Extracted text:
================

Some moms volunteered to hand-wash the trays with help from sixth-graders, but that wasn’t allowed because of health regulations and space limits. Peach said kitchen workers are already hand-washing and air-drying pots, pans and utensils, leaving no space to air dry the trays.
Students also tried boycotting school lunches and encouraging others to do the same, but they haven’t been able to sustain the boycott.
Now they’re researching biodegradable trays, which are more expensive but kinder to landfills.
Peach praised the students’ research and ideas. But, he said, the hard lesson they’re learning is that sometimes it’s simply not feasible to take action.
The Overland Trail Girl Scout troop’s search for a Bronze Award project turned up a simple idea: The air around their school would be cleaner if parents turned off their cars while waiting to pick up their children.
They prepared computer slide shows, made buttons, passed out fliers and installed their own signs at school.
A group of kids from Sunset Ridge Elementary had embarked on a similar project, and both groups approached facilities director Dave Hill this summer with the idea of establishing idle-free zones across the district.
The result was “Idle Free Zone Day” on Wednesday as part of Blue Valley’s first-ever Clean Air Week.
Joan Steurer, an air quality planner with MARC, said she expects to work with more young people on clean air issues.
“I think the kids are going to lead us,” she said. “Sometimes we don’t give kids enough credit. This is much more than a Girl Scout badge.”
Salt your popcorn, not the street
The Angelus, February 2008
If you have lived in Kansas City for at least one winter, you know that we get a generous amount of snow and ice every year. Local governments are responsible for clearing the streets and highways to keep them safe. Also, many of us use ice melts to keep our porches and driveways clear. Some of the chemicals in these products can be very hazardous for vegetation and sewer systems, but luckily there are alternatives.

================

Extracted material:
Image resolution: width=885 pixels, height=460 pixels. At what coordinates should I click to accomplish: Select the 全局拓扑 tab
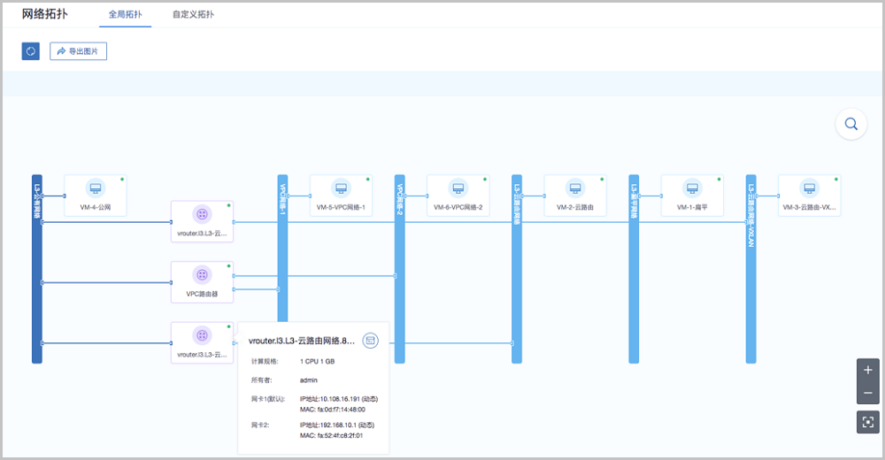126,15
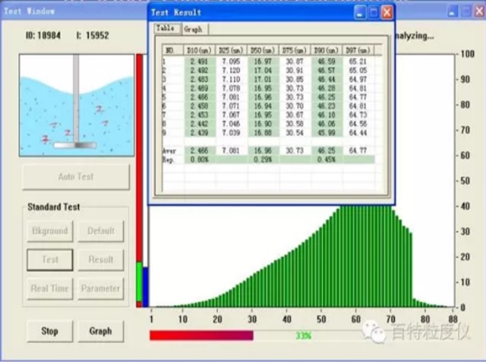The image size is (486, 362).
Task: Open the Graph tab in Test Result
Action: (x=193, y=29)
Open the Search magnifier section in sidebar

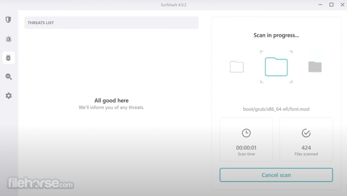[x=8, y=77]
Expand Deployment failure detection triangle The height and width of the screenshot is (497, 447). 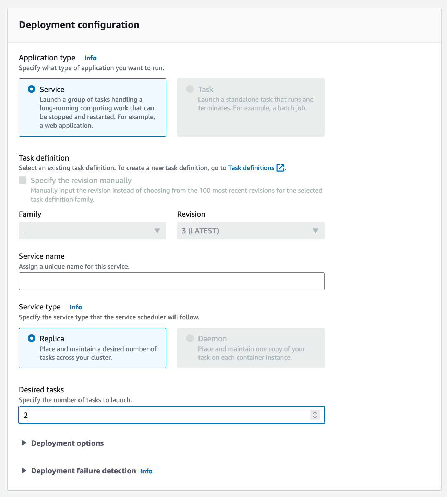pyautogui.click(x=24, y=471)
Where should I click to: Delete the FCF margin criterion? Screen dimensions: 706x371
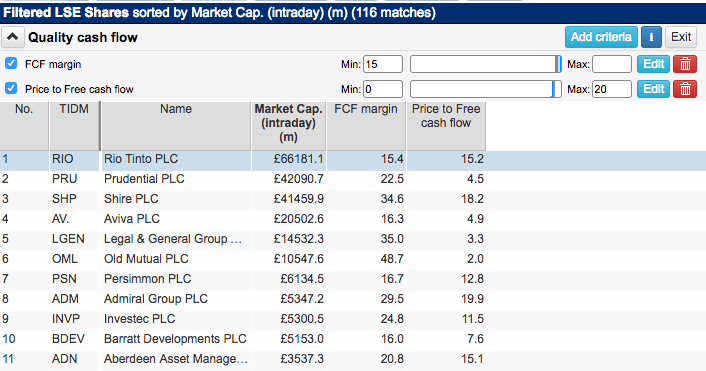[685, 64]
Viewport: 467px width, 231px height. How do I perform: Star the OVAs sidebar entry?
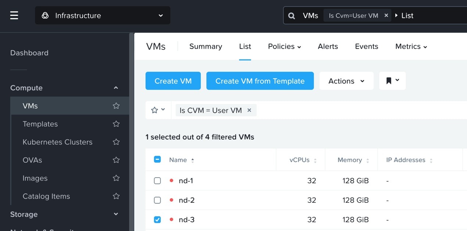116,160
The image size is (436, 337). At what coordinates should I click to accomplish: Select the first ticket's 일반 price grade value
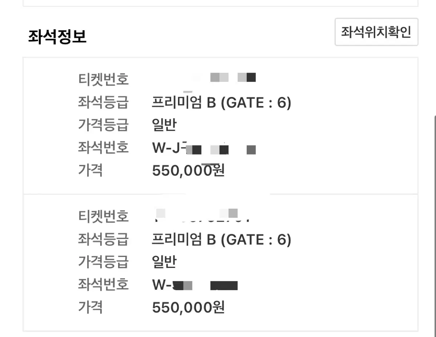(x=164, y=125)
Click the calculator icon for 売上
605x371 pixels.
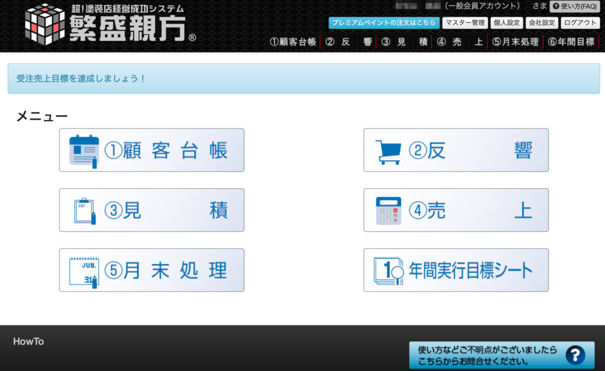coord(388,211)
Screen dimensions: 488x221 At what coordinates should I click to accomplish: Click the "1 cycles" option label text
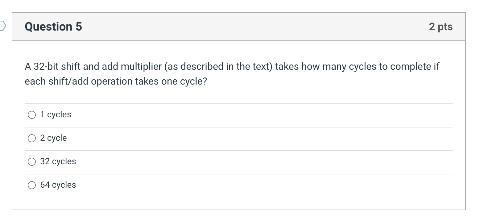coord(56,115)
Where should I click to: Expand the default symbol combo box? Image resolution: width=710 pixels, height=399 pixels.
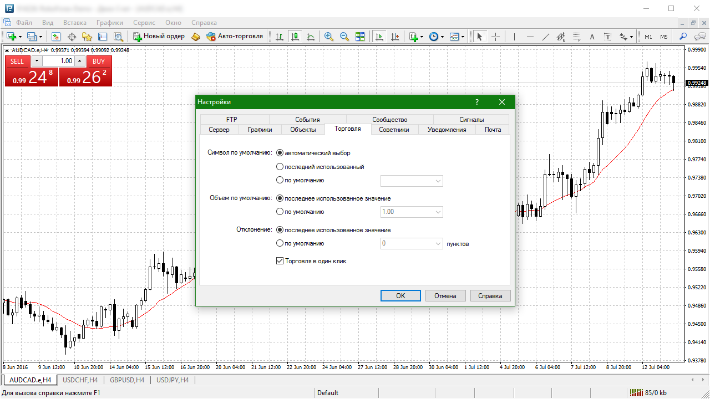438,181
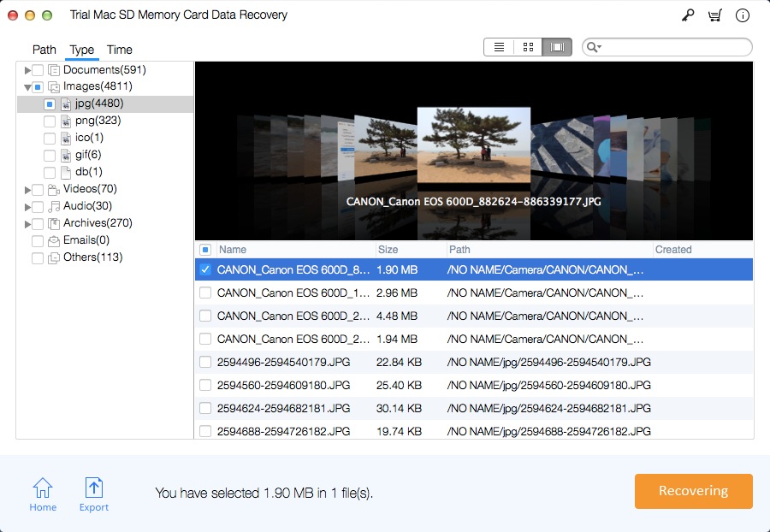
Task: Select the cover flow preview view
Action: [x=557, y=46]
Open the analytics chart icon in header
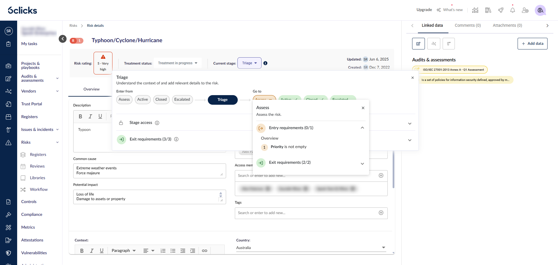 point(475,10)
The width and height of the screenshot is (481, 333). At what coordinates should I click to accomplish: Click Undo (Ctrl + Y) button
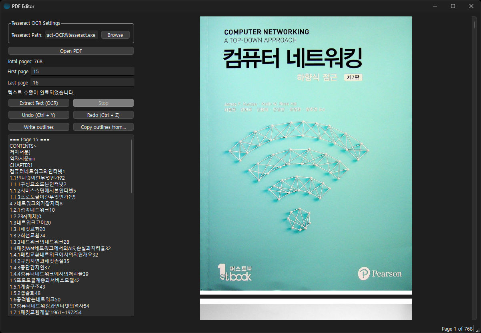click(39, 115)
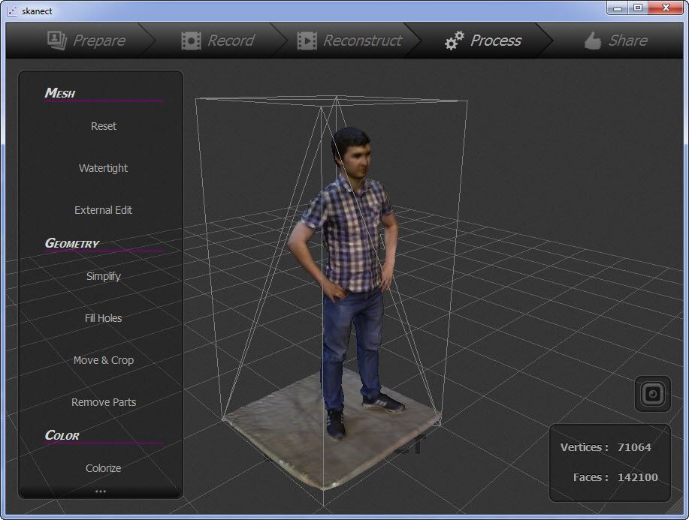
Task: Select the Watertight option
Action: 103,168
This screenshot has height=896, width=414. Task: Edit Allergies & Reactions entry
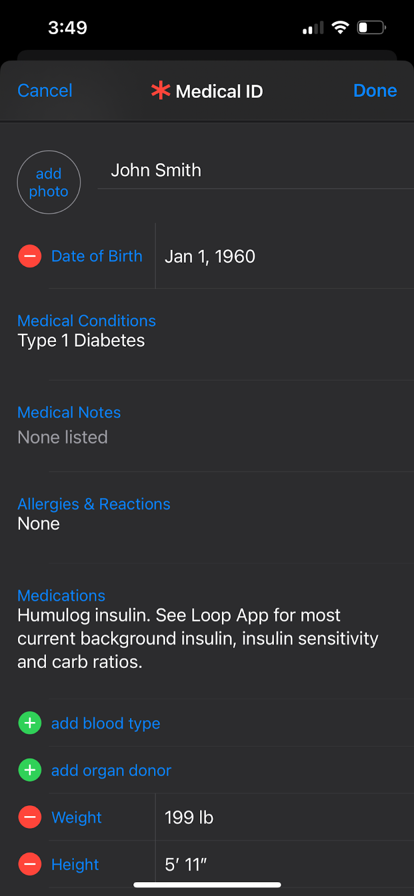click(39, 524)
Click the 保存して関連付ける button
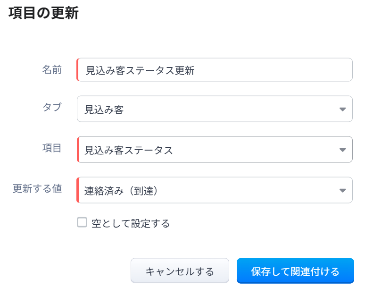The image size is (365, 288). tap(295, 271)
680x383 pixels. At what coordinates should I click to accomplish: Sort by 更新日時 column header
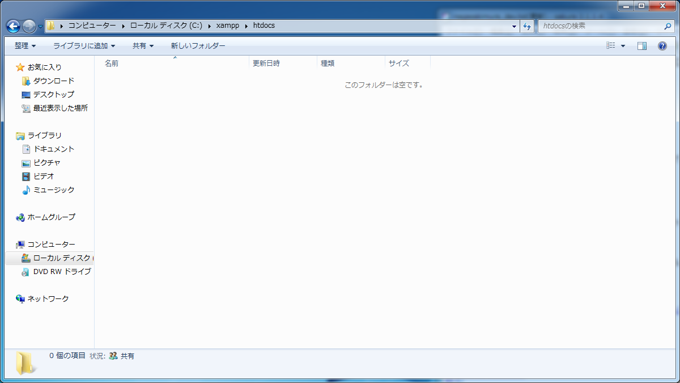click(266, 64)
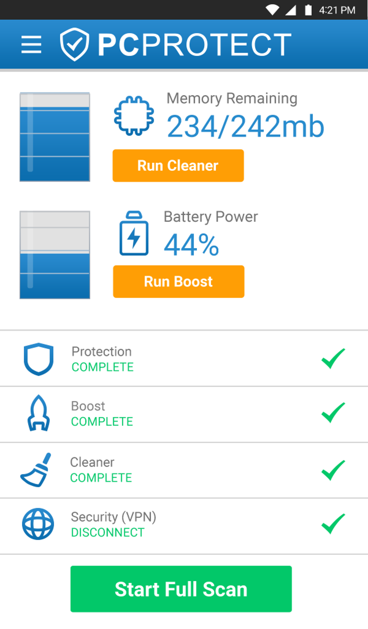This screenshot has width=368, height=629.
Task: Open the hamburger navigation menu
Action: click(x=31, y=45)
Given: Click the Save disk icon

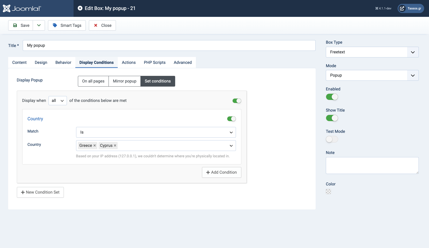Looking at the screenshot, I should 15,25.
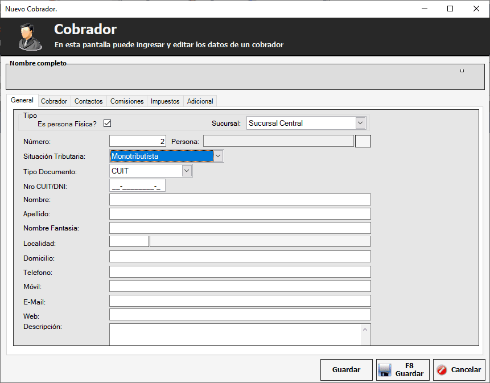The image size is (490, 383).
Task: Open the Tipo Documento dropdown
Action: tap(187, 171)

================

What you need to do:
1. In the environmental news text, what did the Overland Trail Girl Scout troop want parents to do while waiting to pick up their children?
2. Carry on the environmental news text from its last sentence.
This material has no connection to the environmental news text.

Results:
1. Turn off their cars.

2.
The most damaging ice melts include sodium chloride (rock salt) and calcium chloride (liquid brine). As they melt ice and the water runs off into the ground, these products can kill grass, flowers and other plants. Other ice melts are based on fertilizers, such as potassium chloride, which can be less damaging to vegetation but will damage concrete. Even after driving on treated roads, water dripping from your car can even eat away the floor of your garage!
You can consider several environmentally-friendly alternatives that are safe for plants and concrete. Acetates, such as sodium acetate, calcium magnesium acetate (CMA) and potassium acetate, are environmentally friendly, biodegradable and non-corrosive (www.peterschemical.com). They may not be useful on sidewalks because they give snow and ice an oatmeal-like texture. Also, they can be much more expensive than other ice melts. Compare the added cost to the expense of repairing your lawn and you might find it worth a try.
Another technique for clearing ice from your driveway, if you can get away with it, is to do nothing and let the sun take care of it. This is not an option for many people, but because it doesn’t take any time, money, effort or chemicals, Mother Nature may have the best solution.
You probably can’t get this for yourself yet, but MoDOT has started using something new to help de-ice highways in Missouri: sugar beets. The product is called Geomelt and is a mixture of the liquid residue that is left after the beets are processed for sugar combined with rock salt or liquid brine. The resulting solution melts ice at a lower temperature than salt alone, and it is less corrosive for vehicles and roads. They can apply it before a winter storm to help prevent freezing, or after ice has formed to melt it. MoDOT has been testing Geomelt in parts of Missouri for a couple of years and hopes to use it statewide soon. (Read the press release here.) Hopefully, this is a trend that will help move us away from using damaging chemicals to keep things ice-free.